§ **ASSIGNMENT**:
Your task is to restate the data word for word.

=== Section Start ===

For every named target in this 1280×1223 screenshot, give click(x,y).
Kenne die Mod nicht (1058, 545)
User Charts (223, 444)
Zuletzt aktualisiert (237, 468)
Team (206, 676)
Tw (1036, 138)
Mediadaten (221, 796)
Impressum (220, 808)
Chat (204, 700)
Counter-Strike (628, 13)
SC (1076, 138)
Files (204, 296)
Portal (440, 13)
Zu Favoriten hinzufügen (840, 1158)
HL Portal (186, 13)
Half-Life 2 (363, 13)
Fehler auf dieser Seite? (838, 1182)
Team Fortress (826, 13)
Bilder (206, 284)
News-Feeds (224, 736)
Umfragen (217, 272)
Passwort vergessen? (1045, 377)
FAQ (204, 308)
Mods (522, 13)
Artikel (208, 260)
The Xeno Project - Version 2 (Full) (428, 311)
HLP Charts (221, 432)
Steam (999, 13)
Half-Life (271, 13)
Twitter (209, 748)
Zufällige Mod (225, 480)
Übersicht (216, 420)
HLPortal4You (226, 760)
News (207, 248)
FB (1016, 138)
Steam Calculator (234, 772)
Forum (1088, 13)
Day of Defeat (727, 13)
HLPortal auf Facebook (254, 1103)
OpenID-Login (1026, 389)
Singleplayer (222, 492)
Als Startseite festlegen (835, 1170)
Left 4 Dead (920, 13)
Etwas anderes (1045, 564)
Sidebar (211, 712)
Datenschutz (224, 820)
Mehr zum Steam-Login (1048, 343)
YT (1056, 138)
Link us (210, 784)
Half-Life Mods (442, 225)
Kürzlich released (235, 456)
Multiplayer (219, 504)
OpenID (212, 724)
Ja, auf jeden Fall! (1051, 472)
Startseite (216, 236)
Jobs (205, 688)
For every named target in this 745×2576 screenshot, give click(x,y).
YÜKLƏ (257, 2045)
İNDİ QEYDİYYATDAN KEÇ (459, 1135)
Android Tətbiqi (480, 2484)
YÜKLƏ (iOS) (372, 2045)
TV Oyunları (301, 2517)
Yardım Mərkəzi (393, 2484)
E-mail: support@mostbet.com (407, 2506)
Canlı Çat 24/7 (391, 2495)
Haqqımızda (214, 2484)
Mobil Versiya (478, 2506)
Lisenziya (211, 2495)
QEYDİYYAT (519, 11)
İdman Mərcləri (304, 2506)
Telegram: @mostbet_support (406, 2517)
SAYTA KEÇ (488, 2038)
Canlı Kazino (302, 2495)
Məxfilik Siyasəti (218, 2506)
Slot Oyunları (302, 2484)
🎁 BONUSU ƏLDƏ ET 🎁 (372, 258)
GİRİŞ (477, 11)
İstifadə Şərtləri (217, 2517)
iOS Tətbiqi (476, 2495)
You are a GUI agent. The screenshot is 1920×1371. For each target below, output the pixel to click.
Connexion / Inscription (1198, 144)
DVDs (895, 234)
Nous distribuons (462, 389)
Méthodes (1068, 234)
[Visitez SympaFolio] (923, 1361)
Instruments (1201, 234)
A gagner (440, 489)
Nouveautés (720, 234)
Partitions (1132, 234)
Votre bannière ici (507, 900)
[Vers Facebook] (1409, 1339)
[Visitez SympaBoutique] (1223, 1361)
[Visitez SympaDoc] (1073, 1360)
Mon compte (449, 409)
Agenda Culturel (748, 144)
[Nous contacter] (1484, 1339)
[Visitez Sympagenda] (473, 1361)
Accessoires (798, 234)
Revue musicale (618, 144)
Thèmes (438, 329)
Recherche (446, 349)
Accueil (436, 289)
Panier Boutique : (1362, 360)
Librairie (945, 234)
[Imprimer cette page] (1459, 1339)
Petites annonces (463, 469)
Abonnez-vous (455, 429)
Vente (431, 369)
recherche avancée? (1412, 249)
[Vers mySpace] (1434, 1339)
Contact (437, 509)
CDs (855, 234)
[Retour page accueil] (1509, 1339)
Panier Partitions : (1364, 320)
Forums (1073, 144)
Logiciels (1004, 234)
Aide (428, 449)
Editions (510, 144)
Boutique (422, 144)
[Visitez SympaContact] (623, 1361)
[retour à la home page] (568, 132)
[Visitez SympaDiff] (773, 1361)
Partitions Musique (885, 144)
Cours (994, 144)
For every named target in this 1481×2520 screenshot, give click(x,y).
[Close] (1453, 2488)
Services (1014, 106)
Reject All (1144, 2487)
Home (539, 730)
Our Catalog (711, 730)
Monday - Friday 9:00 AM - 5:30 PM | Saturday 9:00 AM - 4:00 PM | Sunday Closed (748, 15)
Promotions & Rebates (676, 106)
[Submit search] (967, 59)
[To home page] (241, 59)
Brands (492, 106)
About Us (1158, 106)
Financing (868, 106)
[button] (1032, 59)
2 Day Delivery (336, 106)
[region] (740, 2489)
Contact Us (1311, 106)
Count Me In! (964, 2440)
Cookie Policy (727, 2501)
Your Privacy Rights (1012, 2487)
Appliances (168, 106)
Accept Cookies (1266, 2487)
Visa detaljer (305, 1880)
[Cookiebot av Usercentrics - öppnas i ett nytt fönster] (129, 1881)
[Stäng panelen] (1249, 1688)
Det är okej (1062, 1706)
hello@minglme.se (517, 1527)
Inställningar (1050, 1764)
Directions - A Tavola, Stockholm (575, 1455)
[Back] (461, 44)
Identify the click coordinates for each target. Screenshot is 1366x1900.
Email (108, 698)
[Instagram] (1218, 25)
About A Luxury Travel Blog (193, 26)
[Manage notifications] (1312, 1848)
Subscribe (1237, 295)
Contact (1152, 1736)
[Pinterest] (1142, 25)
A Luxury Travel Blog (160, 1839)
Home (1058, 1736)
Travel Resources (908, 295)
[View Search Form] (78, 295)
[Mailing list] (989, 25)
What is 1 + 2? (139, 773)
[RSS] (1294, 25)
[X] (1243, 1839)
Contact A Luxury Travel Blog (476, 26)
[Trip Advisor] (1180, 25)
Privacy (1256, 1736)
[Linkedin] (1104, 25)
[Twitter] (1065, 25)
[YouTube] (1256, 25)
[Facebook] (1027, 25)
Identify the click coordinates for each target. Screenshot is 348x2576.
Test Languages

=== Section End ===

§ **REPLY TO THE EXERCISE**:
For every named target in this 1280×1223 screenshot, give click(x,y).
Kenne die Mod nicht (1058, 545)
User Charts (223, 444)
Zuletzt aktualisiert (237, 468)
Team (206, 676)
Tw (1036, 138)
Mediadaten (221, 796)
Impressum (220, 808)
Chat (204, 700)
Counter-Strike (628, 13)
SC (1076, 138)
Files (204, 296)
Portal (440, 13)
Zu Favoriten hinzufügen (840, 1158)
HL Portal (186, 13)
Half-Life 2 (363, 13)
Fehler auf dieser Seite? (838, 1182)
Team Fortress (826, 13)
Bilder (206, 284)
News-Feeds (224, 736)
Umfragen (217, 272)
Passwort vergessen? (1045, 377)
FAQ (204, 308)
Mods (522, 13)
Artikel (208, 260)
The Xeno Project - Version 2 (Full) (428, 311)
HLP Charts (221, 432)
Steam (999, 13)
Half-Life (271, 13)
Twitter (209, 748)
Zufällige Mod (225, 480)
Übersicht (216, 420)
HLPortal4You (226, 760)
News (207, 248)
FB (1016, 138)
Steam Calculator (234, 772)
Forum (1088, 13)
Day of Defeat (727, 13)
HLPortal auf Facebook (254, 1103)
OpenID-Login (1026, 389)
Singleplayer (222, 492)
Als Startseite festlegen (835, 1170)
Left 4 Dead (920, 13)
Etwas anderes (1045, 564)
Sidebar (211, 712)
Datenschutz (224, 820)
Mehr zum Steam-Login (1048, 343)
YT (1056, 138)
Link us (210, 784)
Half-Life Mods (442, 225)
Kürzlich released (235, 456)
Multiplayer (219, 504)
OpenID (212, 724)
Ja, auf jeden Fall! (1051, 472)
Startseite (216, 236)
Jobs (205, 688)
For every named target in this 745×2576 screenshot, give click(x,y).
YÜKLƏ (257, 2045)
İNDİ QEYDİYYATDAN KEÇ (459, 1135)
Android Tətbiqi (480, 2484)
YÜKLƏ (iOS) (372, 2045)
TV Oyunları (301, 2517)
Yardım Mərkəzi (393, 2484)
E-mail: support@mostbet.com (407, 2506)
Canlı Çat 24/7 (391, 2495)
Haqqımızda (214, 2484)
Mobil Versiya (478, 2506)
Lisenziya (211, 2495)
QEYDİYYAT (519, 11)
İdman Mərcləri (304, 2506)
Telegram: @mostbet_support (406, 2517)
SAYTA KEÇ (488, 2038)
Canlı Kazino (302, 2495)
Məxfilik Siyasəti (218, 2506)
Slot Oyunları (302, 2484)
🎁 BONUSU ƏLDƏ ET 🎁 (372, 258)
GİRİŞ (477, 11)
İstifadə Şərtləri (217, 2517)
iOS Tətbiqi (476, 2495)
You are a GUI agent. The screenshot is 1920×1371. For each target below, output the pixel to click.
Connexion / Inscription (1198, 144)
DVDs (895, 234)
Nous distribuons (462, 389)
Méthodes (1068, 234)
[Visitez SympaFolio] (923, 1361)
Instruments (1201, 234)
A gagner (440, 489)
Nouveautés (720, 234)
Partitions (1132, 234)
Votre bannière ici (507, 900)
[Vers Facebook] (1409, 1339)
[Visitez SympaBoutique] (1223, 1361)
[Visitez SympaDoc] (1073, 1360)
Mon compte (449, 409)
Agenda Culturel (748, 144)
[Nous contacter] (1484, 1339)
[Visitez Sympagenda] (473, 1361)
Accessoires (798, 234)
Revue musicale (618, 144)
Thèmes (438, 329)
Recherche (446, 349)
Accueil (436, 289)
Panier Boutique : (1362, 360)
Librairie (945, 234)
[Imprimer cette page] (1459, 1339)
Petites annonces (463, 469)
Abonnez-vous (455, 429)
Vente (431, 369)
recherche avancée? (1412, 249)
[Vers mySpace] (1434, 1339)
Contact (437, 509)
CDs (855, 234)
[Retour page accueil] (1509, 1339)
Panier Partitions : (1364, 320)
Forums (1073, 144)
Logiciels (1004, 234)
Aide (428, 449)
Editions (510, 144)
Boutique (422, 144)
[Visitez SympaContact] (623, 1361)
[retour à la home page] (568, 132)
[Visitez SympaDiff] (773, 1361)
Partitions Musique (885, 144)
Cours (994, 144)
For every named target in this 1481×2520 screenshot, give click(x,y).
[Close] (1453, 2488)
Services (1014, 106)
Reject All (1144, 2487)
Home (539, 730)
Our Catalog (711, 730)
Monday - Friday 9:00 AM - 5:30 PM | Saturday 9:00 AM - 4:00 PM | Sunday Closed (748, 15)
Promotions & Rebates (676, 106)
[Submit search] (967, 59)
[To home page] (241, 59)
Brands (492, 106)
About Us (1158, 106)
Financing (868, 106)
[button] (1032, 59)
2 Day Delivery (336, 106)
[region] (740, 2489)
Contact Us (1311, 106)
Count Me In! (964, 2440)
Cookie Policy (727, 2501)
Your Privacy Rights (1012, 2487)
Appliances (168, 106)
Accept Cookies (1266, 2487)
Visa detaljer (305, 1880)
[Cookiebot av Usercentrics - öppnas i ett nytt fönster] (129, 1881)
[Stäng panelen] (1249, 1688)
Det är okej (1062, 1706)
hello@minglme.se (517, 1527)
Inställningar (1050, 1764)
Directions - A Tavola, Stockholm (575, 1455)
[Back] (461, 44)
Identify the click coordinates for each target. Screenshot is 1366x1900.
Email (108, 698)
[Instagram] (1218, 25)
About A Luxury Travel Blog (193, 26)
[Manage notifications] (1312, 1848)
Subscribe (1237, 295)
Contact (1152, 1736)
[Pinterest] (1142, 25)
A Luxury Travel Blog (160, 1839)
Home (1058, 1736)
Travel Resources (908, 295)
[View Search Form] (78, 295)
[Mailing list] (989, 25)
What is 1 + 2? (139, 773)
[RSS] (1294, 25)
[X] (1243, 1839)
Contact A Luxury Travel Blog (476, 26)
[Trip Advisor] (1180, 25)
Privacy (1256, 1736)
[Linkedin] (1104, 25)
[Twitter] (1065, 25)
[YouTube] (1256, 25)
[Facebook] (1027, 25)
Identify the click coordinates for each target. Screenshot is 348x2576.
Test Languages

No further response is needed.